Earlier in August 2011, the government had gunned down Megasteel's proposal for a safeguard petition to impose an additional 35% import duty on HRC on top of the existing 25% following strong objections from local downstream steel players and foreign HRC exporters.
This was despite Megasteel's plea that the influx of imported HRC into Malaysia had caused serious injury to its business in terms of declining market share, sales, production, capacity utilization, insufficient cash flow and net losses.
While the Government's decision on Megasteel's latest proposal is still unclear, Megasteel, the country's sole producer of HRC, however, expressed strong optimism to StarBiz recently that this time around the Government would likely give the green light. This is given the excessive importation of HRC and other flat products like cold rolled coils, galvanized iron, electro galvanized and color sheets from non ASEAN countries, which were duty exempted but easily available locally.
The act of these errant downstream producers is also not in line with the ASEAN Free Trade Area agreement on steel industry. Furthermore, despite the termination of Megasteel's safeguard measures, the Government had indicated that it was still open to other options to help Megasteel and other flat-steel producers with their plight.
In another development, Lion Group's intention to liquidate its steel assets in Malaysia to foreign parties could likely be put on hold. This could be overshadowed by a series of negative events relating to Europe's sovereign debt crisis and a downgrade in US' country rating by Standard & Poor's.
OSK Research in its latest steel sector update that "While we continue to think Lion Group would be keen to part with its controlling stake in its respective steel units, negotiations may be time consuming.
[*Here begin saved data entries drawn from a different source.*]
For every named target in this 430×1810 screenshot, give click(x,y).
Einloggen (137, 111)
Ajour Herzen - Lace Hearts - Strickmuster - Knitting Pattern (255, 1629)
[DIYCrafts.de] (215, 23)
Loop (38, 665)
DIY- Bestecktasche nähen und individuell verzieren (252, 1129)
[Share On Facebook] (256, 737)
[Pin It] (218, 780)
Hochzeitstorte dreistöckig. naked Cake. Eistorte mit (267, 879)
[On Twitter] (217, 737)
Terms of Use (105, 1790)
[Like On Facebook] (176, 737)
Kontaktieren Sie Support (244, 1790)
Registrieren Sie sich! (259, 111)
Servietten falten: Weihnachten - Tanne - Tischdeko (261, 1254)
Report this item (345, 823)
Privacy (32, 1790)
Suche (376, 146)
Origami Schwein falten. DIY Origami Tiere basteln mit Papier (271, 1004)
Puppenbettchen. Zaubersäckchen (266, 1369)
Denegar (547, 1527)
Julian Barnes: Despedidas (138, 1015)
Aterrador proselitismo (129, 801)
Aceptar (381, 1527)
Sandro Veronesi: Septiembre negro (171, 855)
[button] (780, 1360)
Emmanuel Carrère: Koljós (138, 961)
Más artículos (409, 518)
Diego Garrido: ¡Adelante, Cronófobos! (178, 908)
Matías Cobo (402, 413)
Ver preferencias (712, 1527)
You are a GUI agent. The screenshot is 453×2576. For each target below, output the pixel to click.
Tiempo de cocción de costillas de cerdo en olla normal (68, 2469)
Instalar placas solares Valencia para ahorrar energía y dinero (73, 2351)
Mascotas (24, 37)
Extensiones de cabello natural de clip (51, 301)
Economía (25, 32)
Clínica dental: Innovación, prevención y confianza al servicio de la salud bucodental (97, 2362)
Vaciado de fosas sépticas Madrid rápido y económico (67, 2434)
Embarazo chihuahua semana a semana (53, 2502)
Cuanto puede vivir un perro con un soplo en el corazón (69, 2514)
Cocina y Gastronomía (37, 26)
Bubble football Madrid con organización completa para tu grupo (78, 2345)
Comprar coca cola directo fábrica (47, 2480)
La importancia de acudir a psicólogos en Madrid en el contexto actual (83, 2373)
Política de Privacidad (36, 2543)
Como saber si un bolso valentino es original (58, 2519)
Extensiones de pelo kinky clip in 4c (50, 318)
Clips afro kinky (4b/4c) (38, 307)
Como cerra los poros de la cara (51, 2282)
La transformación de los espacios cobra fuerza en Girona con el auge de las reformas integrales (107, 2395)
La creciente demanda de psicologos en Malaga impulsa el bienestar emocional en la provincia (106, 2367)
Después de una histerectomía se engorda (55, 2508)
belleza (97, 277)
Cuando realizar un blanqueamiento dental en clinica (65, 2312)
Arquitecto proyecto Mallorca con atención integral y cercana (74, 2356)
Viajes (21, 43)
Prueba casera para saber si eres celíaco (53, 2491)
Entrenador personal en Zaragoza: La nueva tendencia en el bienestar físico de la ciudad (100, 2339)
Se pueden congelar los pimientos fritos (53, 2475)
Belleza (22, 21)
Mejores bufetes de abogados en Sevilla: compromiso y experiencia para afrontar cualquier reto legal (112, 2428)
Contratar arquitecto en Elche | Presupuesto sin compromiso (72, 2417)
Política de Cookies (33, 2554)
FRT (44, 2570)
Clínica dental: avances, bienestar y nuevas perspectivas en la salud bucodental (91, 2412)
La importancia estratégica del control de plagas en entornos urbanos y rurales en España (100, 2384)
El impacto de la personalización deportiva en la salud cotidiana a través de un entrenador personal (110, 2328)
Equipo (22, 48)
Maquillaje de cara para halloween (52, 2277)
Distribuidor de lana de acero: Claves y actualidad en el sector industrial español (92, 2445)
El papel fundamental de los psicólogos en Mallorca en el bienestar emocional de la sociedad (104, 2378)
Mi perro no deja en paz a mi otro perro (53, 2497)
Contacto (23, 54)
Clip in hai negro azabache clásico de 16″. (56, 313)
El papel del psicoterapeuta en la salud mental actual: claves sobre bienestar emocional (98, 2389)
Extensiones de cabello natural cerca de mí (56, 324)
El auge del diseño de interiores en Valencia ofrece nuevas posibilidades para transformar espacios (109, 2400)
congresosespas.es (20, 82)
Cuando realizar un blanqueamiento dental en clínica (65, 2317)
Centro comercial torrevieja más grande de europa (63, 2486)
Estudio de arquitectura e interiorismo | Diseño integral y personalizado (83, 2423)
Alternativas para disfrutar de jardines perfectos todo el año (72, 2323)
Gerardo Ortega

Buyers may take their time and hold out for a better deal, given the weak economic backdrop."
According to Lion Group's website, the major companies under its steel division in Malaysia include Megasteel, Amsteel Mills Sdn Bhd, Antara Steel Mills Sdn Bhd, Bright Steel Sdn Bhd, Lion Blast Furnace Sdn Bhd, Lion DRI Sdn Bhd, Lion Plate Mills Sdn Bhd, Lion Steelworks Sdn Bhd and Secomex Manufacturing (M) Sdn Bhd.
OSK Research, in its report, described Perwaja Holdings Bhd as a possible front runner to be awarded an iron ore mining concession by the Terengganu government. There are still no detailed information on the size and concession period but the location for the iron ore mine is highly speculated to be in Bukit Besi.
According to sources, the sprawling 2,400 hectares Bukit Besi is estimated to hold in excess 50 million tonnes of iron ore reserves. The research unit pointed out that the two major shareholders of Perwaja, Mr Tan Sri Abu Sahid Mohamed of Maju Holdings Sdn Bhd and Mr Tan Sri Pheng Yin Huah of Kim Kee Holdings Sdn Bhd, had strong political backing at the federal and state levels, which would stand the company in good stead at securing a mining concession.